You signed in with another tab or window. Reload to refresh your session.You signed out in another tab or window. Reload to refresh your session.You switched accounts on another tab or window. Reload to refresh your session.Dismiss alert
Meta Superintelligence Labs (with Princeton and Duke) recently published PAHF: Personalized Agents from Human Feedback (Feb 2026), introducing a three-step continual personalization loop that enables agents to learn user preferences from scratch, ground actions in stored preferences, and adapt when preferences change over time. The reference implementation is MIT-licensed.
PAHF addresses three core failure modes: cold start (no prior knowledge of user), static errors (not learning from corrections), and preference drift (not adapting when preferences change). Their empirical results show that combining pre-action clarification with post-action feedback achieves 68-70% success rates vs 27-45% for no-memory baselines, and recovers from preference shifts significantly faster than single-channel approaches.

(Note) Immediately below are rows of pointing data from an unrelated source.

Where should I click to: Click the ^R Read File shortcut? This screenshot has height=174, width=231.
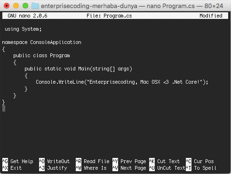pos(93,161)
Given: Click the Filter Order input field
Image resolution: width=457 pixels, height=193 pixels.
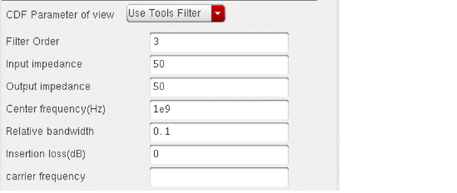Looking at the screenshot, I should [x=219, y=42].
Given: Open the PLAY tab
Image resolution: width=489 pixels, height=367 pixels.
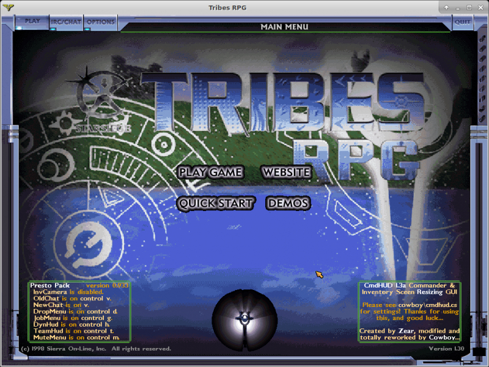Looking at the screenshot, I should 32,21.
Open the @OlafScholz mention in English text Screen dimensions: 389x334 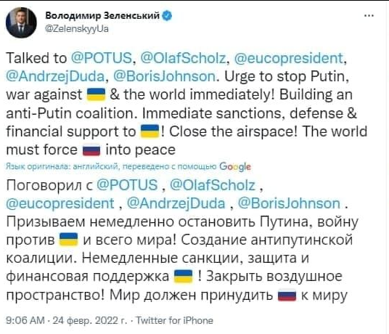[183, 58]
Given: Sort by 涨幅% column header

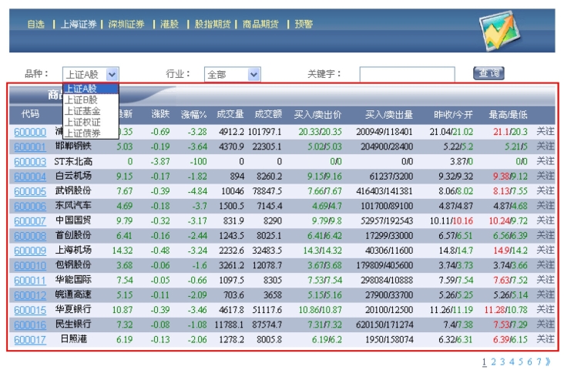Looking at the screenshot, I should [x=194, y=115].
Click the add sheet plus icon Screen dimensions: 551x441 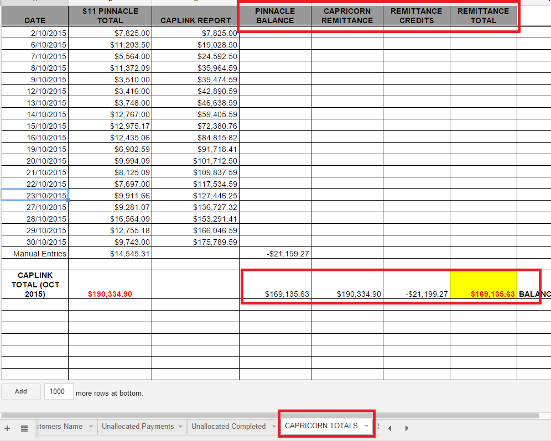pyautogui.click(x=7, y=428)
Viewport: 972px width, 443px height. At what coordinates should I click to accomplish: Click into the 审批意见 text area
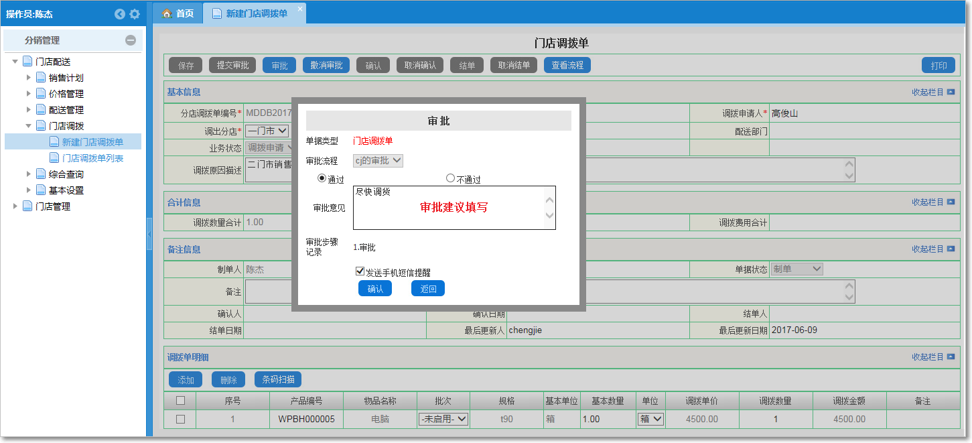[449, 208]
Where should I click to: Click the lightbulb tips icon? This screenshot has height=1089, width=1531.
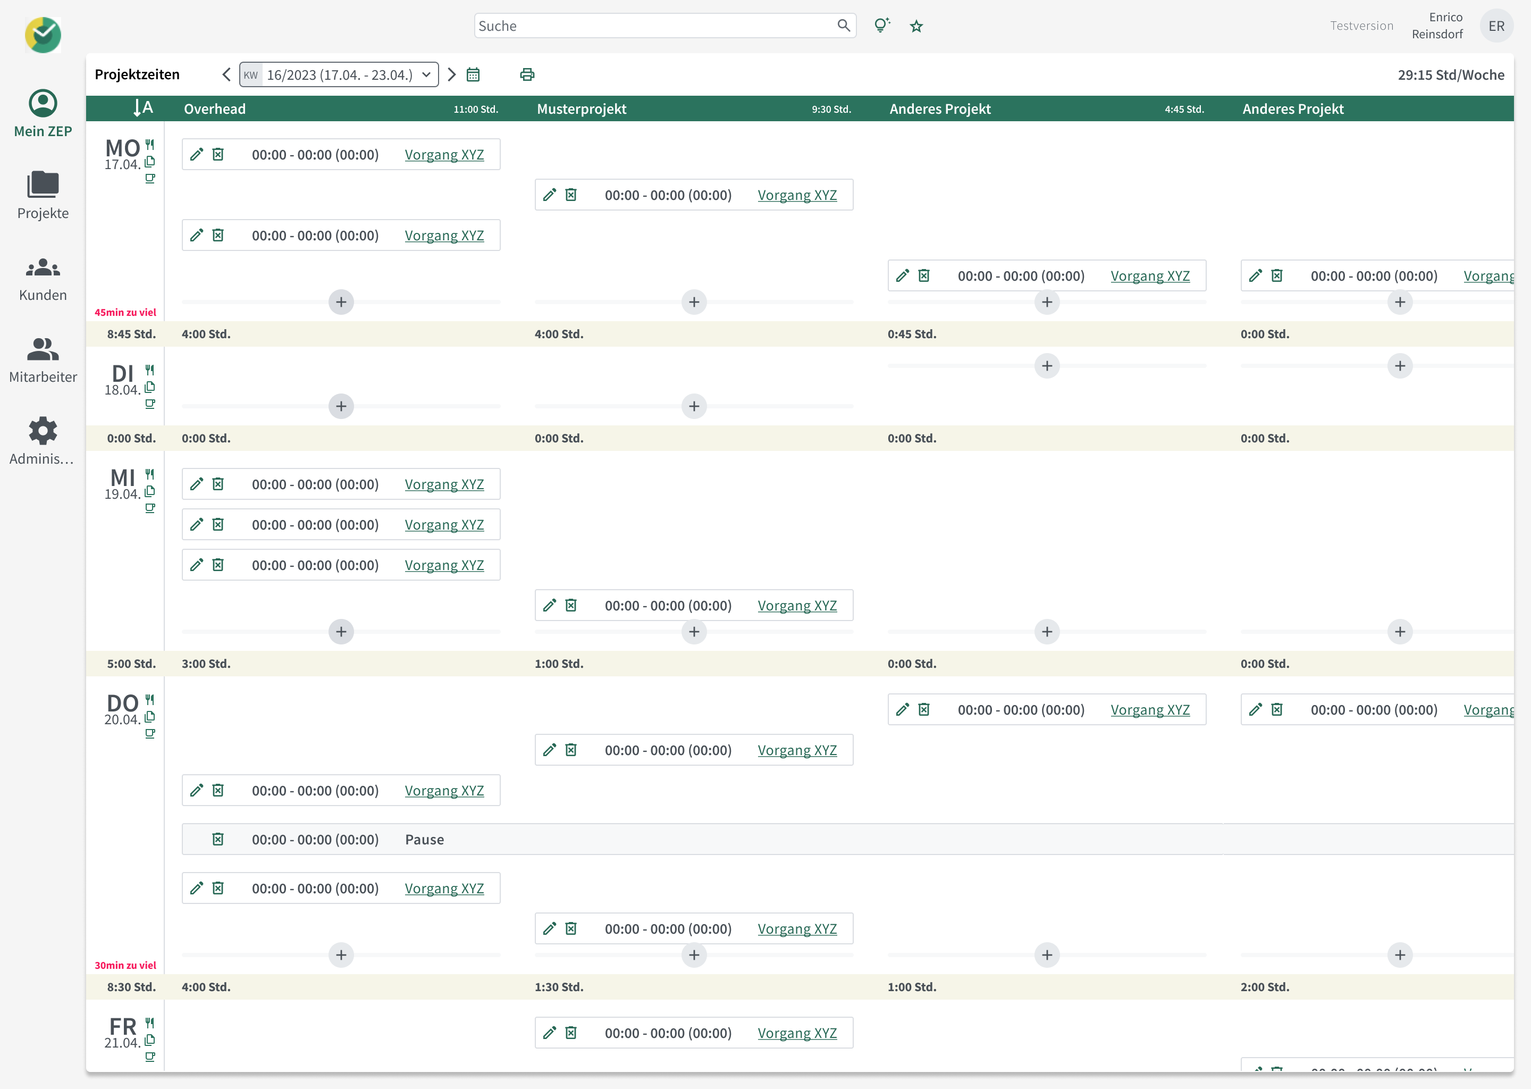881,25
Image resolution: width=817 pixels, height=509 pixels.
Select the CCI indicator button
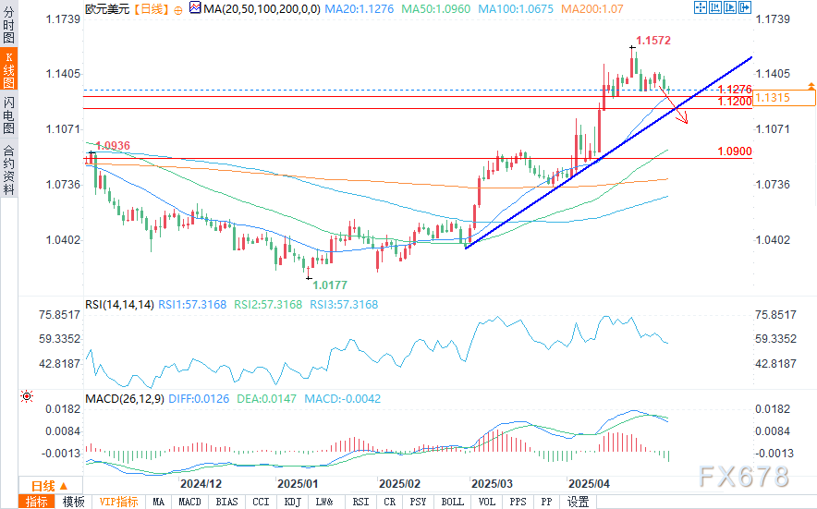pyautogui.click(x=262, y=502)
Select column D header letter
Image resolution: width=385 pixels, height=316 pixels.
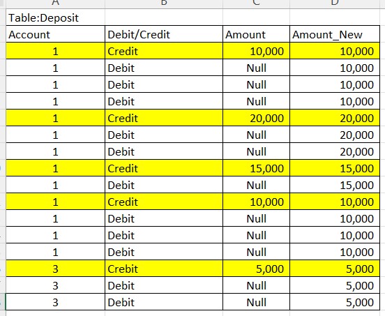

This feature proposes integrating PAHF's personalization loop into Hermes Agent's behavioral layer — not as a new tool, but as an enhancement to how the agent uses its existing memory, clarify, and session_search tools to systematically learn and adapt to each user. This complements #346 (Structured Memory System) which provides the storage infrastructure; this issue focuses on the behavioral strategy that uses that infrastructure for personalization.
Research Findings
How PAHF Works
PAHF implements a three-step interactive loop:
Step 1: Pre-Action Clarification
When a task is ambiguous AND the agent's memory lacks relevant preferences, the agent proactively asks a clarifying question before acting. The key insight: once memory contains the preference, the agent should act directly without asking. This prevents the "annoying assistant" pattern of asking every time.
In the reference implementation, this is controlled by prompt engineering — the agent's ReAct prompt includes "Ask human" as a valid action with explicit rules:
You MUST ask for clarification when:
1. The task contains ambiguous references
2. The task involves subjective preferences (e.g., "favorite", "preferred")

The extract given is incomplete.